Monday, July 24, 2006

LECTURES BY LEE SANDSTEAD

Are you coming to Gothenburg in week 34 (Friday August 25 - Sunday 27)? Click here for the details, e.g., how and when to pay, accommodation, and links of interest, etc. Here is a description of the lectures on 8/26 by Lee Sandstead:

  • The Use Value of Art

Art Historian Lee Sandstead will discuss the importance of art under the concept of "use value." This lecture will view the history of art from the standpoint of what that art can do for us, living today, striving to be happy. Starting with the Ancient Greeks, we will focus on how the everyday man used art in his own daily life—and how we can use their art in our own daily lives. Significant discussion will be given to the idea that art can be used by an individual as a technological *tool*--then we will springboard through art history looking for the best *tools* and how to use them.

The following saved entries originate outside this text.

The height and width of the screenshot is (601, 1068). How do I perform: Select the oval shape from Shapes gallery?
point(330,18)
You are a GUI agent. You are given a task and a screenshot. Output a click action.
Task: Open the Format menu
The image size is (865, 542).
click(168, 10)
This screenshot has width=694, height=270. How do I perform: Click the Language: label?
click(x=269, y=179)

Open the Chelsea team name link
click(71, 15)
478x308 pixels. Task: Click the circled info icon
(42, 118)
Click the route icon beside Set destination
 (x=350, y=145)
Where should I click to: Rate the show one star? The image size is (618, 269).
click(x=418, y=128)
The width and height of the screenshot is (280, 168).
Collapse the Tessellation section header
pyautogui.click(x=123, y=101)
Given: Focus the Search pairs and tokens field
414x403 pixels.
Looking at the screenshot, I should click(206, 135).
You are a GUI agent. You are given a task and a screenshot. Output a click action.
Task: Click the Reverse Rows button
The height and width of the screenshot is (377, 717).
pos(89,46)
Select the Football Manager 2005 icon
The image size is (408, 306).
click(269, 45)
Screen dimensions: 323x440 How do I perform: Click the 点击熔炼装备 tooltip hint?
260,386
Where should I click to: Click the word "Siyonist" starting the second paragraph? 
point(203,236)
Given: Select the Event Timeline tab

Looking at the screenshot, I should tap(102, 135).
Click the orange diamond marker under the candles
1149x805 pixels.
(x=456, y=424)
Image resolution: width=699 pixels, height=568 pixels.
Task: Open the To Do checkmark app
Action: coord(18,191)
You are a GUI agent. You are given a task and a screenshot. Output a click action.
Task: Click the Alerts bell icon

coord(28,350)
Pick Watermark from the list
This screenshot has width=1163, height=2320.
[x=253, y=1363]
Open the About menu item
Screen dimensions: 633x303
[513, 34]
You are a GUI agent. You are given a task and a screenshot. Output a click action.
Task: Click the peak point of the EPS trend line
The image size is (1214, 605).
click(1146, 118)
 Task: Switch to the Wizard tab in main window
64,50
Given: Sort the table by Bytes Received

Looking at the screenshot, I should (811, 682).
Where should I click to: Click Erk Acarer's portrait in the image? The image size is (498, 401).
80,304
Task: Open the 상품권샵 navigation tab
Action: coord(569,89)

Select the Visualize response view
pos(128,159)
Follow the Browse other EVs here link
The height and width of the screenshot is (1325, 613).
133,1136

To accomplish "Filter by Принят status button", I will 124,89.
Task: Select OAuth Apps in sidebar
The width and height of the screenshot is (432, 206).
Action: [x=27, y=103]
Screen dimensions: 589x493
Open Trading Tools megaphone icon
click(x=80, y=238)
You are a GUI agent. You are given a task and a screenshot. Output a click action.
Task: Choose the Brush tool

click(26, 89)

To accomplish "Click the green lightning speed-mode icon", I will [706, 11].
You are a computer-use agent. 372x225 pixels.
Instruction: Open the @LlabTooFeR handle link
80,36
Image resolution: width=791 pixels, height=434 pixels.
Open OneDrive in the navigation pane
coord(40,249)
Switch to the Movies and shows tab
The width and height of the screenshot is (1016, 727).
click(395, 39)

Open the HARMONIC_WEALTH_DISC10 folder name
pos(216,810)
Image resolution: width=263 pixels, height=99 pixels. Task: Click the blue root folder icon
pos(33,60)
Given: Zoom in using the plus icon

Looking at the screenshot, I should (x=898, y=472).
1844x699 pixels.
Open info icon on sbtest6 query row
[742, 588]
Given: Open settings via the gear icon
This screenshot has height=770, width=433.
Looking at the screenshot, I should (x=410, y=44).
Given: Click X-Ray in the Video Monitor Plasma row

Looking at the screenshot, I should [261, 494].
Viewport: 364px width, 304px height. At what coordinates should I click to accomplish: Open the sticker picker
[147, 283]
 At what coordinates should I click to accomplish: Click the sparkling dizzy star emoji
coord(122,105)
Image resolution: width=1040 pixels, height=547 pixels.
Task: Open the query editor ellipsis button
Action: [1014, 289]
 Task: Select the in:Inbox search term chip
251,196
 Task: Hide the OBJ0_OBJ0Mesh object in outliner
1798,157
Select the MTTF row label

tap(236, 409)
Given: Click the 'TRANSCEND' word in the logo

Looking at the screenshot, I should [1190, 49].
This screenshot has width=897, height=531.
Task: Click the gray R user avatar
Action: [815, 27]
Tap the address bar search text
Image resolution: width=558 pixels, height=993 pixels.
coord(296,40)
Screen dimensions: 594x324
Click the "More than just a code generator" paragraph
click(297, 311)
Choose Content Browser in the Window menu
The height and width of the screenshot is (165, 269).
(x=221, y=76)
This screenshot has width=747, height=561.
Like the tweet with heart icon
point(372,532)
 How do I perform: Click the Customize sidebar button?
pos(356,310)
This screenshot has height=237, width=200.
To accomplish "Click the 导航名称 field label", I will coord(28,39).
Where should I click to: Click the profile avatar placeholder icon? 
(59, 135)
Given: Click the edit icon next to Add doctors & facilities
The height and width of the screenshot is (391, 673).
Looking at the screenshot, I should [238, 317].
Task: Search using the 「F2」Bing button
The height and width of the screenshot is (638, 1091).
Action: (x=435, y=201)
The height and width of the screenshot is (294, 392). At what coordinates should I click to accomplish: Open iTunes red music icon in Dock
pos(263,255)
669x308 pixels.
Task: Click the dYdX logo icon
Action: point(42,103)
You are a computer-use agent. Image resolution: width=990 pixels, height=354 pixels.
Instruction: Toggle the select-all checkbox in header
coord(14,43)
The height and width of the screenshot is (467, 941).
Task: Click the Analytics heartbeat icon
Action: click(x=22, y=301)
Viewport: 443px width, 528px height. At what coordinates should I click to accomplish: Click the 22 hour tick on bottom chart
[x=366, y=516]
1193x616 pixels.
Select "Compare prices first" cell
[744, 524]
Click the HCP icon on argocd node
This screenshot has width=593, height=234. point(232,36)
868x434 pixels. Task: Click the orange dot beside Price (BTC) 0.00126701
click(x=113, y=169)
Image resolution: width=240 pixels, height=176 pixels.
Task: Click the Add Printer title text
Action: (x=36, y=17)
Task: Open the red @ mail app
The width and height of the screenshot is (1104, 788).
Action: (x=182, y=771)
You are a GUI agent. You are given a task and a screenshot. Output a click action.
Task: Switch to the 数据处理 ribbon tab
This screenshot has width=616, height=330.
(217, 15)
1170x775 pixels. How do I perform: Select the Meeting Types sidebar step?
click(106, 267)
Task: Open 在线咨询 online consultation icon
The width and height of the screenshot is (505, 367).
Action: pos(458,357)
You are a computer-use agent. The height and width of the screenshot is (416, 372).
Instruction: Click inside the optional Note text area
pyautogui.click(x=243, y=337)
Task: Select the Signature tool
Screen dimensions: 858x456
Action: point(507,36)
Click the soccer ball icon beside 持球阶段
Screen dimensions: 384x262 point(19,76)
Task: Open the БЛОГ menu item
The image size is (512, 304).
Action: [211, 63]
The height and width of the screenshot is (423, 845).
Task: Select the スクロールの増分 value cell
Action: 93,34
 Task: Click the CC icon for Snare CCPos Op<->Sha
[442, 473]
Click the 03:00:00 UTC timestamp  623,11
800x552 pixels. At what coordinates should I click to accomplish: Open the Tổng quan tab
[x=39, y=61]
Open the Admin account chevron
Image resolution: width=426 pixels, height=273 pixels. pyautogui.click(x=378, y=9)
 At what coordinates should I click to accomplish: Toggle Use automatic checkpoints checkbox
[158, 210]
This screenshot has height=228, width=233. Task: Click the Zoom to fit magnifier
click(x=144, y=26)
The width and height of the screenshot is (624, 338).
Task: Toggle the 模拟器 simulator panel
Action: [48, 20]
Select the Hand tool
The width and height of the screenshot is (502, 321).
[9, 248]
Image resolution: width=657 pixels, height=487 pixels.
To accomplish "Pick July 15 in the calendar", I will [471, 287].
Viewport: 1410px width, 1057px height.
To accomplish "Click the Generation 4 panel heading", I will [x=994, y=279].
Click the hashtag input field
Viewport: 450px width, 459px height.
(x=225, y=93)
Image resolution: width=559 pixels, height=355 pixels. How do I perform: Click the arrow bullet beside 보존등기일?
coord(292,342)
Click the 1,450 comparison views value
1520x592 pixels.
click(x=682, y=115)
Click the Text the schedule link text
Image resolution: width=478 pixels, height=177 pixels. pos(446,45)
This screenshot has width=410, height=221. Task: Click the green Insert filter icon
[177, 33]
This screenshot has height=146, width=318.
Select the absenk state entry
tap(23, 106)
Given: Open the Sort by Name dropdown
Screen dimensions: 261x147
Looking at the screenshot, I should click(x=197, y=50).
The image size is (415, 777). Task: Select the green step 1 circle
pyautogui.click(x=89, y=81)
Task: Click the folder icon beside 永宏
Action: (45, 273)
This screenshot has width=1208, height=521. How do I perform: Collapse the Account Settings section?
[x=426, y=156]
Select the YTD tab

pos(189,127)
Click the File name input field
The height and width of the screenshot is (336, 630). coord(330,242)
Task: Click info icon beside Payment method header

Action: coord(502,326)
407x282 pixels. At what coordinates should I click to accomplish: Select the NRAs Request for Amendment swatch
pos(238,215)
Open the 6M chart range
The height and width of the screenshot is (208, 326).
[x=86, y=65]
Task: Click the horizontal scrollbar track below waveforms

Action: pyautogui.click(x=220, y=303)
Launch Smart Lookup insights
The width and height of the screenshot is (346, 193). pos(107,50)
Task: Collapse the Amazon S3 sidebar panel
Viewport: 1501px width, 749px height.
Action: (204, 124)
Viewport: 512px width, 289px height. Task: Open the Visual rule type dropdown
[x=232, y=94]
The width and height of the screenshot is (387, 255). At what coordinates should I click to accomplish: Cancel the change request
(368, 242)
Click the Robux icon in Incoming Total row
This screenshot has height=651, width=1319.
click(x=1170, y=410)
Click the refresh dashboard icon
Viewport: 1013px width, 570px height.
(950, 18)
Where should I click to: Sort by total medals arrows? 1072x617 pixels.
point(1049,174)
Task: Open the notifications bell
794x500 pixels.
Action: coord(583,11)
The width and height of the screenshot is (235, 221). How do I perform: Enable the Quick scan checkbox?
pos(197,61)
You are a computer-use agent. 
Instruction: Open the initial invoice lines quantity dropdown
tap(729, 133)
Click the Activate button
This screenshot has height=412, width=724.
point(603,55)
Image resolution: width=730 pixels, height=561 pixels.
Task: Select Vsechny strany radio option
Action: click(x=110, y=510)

  • Lecture: Master Sculptor: Evelyn Beatrice Longman

If someone told you that there was a 6 ½ foot, bronze portrait bust of Thomas Edison—a masterpiece—would you believe him? If someone told you that there was a 15-foot, gilded bronze statue of a winged, nude male called the Genius of Electricity—again a masterpiece—would you believe him? Surely images such as these would be known by everyone, right? Wouldn't both of these images proliferate through prints and other media?

But yet these two pieces exist, right in front of our eyes, in everyday life. But, tragically, few people know of their existence. They are certainly not written about, not photographed and can only be found in obscure, dated art-historical texts. Why? After 100 years of modernism, these two masterpieces—and hundreds more—have been buried.

The 6 ½ foot bronze portrait bust of Thomas Edison (1952)—the only portrait that he ever sat for--is in Washington D.C. at the Naval Research Laboratory. The 15-foot Genius of Electricity (1915), while now at AT&T's world headquarters in Bedminster, NJ, once stood atop a skyscraper in NYC.

In both cases, the artist is Evelyn Beatrice Longman, one of America's greatest sculptors. Today, she is all but forgotten.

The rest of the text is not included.